We had on the table a red oilcloth cover, various well-used salt-cellars, and a motley array of knives and forks. Two long-limbed negresses began to arrange our feast, speaking as usual one of their home-made languages, impossible to comprehend as a whole and difficult even in part. These two black cupbearers began, as I said, to arrange the feast, and we sat by, looking on, hungrier every moment, as the prospect grew less promising. After a while some bread, several big chunks,—or loaves, I suppose I ought to say,—were laid on the table. They were shaped like small turtles with heads pulled out at both ends. Next came a bottle of red wine (from the old country!) and the glasses.
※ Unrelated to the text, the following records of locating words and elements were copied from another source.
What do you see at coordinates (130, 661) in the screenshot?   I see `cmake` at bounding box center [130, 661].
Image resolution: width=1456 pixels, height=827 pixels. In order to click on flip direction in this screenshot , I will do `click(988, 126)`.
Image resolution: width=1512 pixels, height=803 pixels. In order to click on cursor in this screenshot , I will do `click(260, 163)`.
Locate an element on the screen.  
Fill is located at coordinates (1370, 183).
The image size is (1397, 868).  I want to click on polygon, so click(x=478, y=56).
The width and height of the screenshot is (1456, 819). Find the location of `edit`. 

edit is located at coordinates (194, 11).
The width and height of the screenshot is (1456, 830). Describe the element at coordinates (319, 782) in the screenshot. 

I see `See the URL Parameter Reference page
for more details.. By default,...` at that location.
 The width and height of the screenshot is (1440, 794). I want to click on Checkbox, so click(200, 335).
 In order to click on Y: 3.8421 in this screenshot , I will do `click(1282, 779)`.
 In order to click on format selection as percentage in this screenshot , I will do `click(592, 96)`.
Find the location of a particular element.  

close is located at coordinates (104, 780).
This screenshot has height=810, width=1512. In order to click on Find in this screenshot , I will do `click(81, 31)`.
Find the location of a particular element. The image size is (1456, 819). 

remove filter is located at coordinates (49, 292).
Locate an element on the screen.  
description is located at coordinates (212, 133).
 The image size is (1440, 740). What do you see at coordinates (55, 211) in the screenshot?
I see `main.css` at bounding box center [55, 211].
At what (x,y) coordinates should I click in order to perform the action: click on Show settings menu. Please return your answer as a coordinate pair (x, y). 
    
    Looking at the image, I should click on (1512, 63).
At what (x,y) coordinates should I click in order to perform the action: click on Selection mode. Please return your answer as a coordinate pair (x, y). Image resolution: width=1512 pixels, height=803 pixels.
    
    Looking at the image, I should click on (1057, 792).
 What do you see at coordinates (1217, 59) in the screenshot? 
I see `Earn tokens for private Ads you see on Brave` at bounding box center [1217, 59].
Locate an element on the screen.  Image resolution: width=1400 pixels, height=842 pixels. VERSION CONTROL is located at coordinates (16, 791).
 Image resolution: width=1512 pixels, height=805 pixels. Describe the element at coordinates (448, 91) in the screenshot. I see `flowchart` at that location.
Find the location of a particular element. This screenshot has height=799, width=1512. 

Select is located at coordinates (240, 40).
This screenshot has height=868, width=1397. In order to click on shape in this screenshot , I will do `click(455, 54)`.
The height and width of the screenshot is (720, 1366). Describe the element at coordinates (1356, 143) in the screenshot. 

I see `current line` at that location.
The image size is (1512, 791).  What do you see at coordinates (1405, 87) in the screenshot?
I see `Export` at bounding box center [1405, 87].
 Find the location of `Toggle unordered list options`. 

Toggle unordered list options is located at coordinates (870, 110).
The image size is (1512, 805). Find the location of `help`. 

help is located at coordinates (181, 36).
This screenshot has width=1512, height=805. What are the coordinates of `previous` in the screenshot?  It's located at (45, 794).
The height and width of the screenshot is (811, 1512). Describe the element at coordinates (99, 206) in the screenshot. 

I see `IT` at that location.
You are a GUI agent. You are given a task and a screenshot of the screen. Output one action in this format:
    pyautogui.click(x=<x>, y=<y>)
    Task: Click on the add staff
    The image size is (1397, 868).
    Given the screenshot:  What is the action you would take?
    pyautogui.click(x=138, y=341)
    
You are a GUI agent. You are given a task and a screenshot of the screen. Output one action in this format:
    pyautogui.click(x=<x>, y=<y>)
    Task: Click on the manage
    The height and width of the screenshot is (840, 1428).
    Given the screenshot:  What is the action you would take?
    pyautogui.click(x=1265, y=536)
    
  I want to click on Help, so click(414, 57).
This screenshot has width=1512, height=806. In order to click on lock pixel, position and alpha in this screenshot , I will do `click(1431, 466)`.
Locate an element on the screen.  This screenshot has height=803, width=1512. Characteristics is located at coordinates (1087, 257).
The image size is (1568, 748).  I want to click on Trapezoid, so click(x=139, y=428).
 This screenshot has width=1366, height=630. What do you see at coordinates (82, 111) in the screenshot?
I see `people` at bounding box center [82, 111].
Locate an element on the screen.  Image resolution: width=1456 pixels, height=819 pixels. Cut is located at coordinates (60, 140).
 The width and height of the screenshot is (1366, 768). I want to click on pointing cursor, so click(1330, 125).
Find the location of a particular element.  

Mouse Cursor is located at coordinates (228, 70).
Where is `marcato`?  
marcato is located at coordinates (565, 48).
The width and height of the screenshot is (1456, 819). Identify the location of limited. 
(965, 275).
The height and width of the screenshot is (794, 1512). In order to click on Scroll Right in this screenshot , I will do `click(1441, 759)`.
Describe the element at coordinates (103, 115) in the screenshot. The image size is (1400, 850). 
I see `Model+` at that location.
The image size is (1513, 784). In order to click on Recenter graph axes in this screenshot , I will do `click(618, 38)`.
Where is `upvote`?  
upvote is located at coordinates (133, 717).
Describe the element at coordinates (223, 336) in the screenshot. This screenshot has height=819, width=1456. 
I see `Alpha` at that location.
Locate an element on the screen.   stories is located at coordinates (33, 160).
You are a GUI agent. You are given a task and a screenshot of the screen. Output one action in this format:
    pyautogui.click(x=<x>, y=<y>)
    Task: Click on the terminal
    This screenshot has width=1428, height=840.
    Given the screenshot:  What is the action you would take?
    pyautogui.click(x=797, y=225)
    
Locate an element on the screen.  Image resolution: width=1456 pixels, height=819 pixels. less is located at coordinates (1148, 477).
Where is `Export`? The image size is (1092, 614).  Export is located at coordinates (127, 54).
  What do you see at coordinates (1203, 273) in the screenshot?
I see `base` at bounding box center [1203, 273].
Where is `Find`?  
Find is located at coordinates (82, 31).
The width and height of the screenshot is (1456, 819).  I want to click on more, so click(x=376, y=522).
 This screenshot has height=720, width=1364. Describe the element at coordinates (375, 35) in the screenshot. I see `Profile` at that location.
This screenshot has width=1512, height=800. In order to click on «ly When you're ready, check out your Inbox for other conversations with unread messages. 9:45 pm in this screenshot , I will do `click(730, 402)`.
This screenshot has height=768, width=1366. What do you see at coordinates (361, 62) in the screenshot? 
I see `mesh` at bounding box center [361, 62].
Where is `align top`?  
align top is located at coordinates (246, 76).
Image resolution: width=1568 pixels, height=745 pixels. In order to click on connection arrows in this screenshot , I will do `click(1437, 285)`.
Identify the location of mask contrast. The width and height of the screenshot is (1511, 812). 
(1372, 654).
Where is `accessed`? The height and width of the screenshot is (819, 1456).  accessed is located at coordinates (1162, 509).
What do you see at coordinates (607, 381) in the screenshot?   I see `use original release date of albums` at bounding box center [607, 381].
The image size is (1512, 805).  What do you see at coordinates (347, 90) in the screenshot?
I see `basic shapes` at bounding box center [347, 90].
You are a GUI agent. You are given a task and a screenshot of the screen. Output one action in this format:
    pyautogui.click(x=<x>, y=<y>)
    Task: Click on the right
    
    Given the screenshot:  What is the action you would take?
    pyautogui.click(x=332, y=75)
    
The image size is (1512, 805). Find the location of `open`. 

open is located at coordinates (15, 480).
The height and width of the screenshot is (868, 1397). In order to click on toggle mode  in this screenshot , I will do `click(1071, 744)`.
Then we sat there and sat there fully three-quarters of an hour.

The dusky nymphs had flippety-flapped off; the hostess with the smile had also disappeared, and there was silence. I began to think that, perhaps, the bread and wine was the first course, that so things were served in St. Pierre; and besides there wasn’t even a whiff of garlic anywhere. I was confident that no creole cooking was going on; and, the more I thought, the more I became convinced that we ought to begin. But Daddy thought we ought to wait, and Sister and Blue Ribbons thought so, too, they are such proper lassies. Why did they ever have a mother who would be so unconventional? But I was famished and that bread turtle was put there to eat. I knew it. So in awful silence, with the family holding its bated breath, I began to pull at the bread. I got one of the heads off the turtle, and poured forth the ruddy nectar into the pressed-glass goblet, and took my first delightsome taste of French wine in Martinique. I was just about to continue, when into the room sauntered the black waitress with a steaming dish of soup, and as she discovered my glass of wine well begun, she set her bowl down on the table, fastened a reproving look on me, and putting her arms akimbo, exclaimed:

Oh, lá, la!

Then the other black heathen came in, and with her eye upon me, added her astonished:

Oh, lá, la!

And then the head of the family said, in a “told you so” tone:

Oh, lá, la!

And then the youngsters joined with a choice duet of:

Oh, lá, la!

And I said, “Why, certainly, ‘Oh, lá, la,’” and took another swallow of wine.

I felt perfectly justified in my conduct under the circumstances, but no amount of explanation, I am convinced, could have ever placed me in the proper light in the minds of those two black women. I had even some difficulty in explaining the matter satisfactorily to my own family.

I do not think there are in all the French language three small words which can express quite the scorn and derision of “Oh, lá, la!” From the high courts of justice to the dim little dining-room of a Martinique inn, “Oh, lá, la!” withers and humiliates. So I took my bowl of soup very meekly, and said: “Merci, mille fois,” and went to work. After the soup, we waited again long, and, with appetite appeased, more patiently.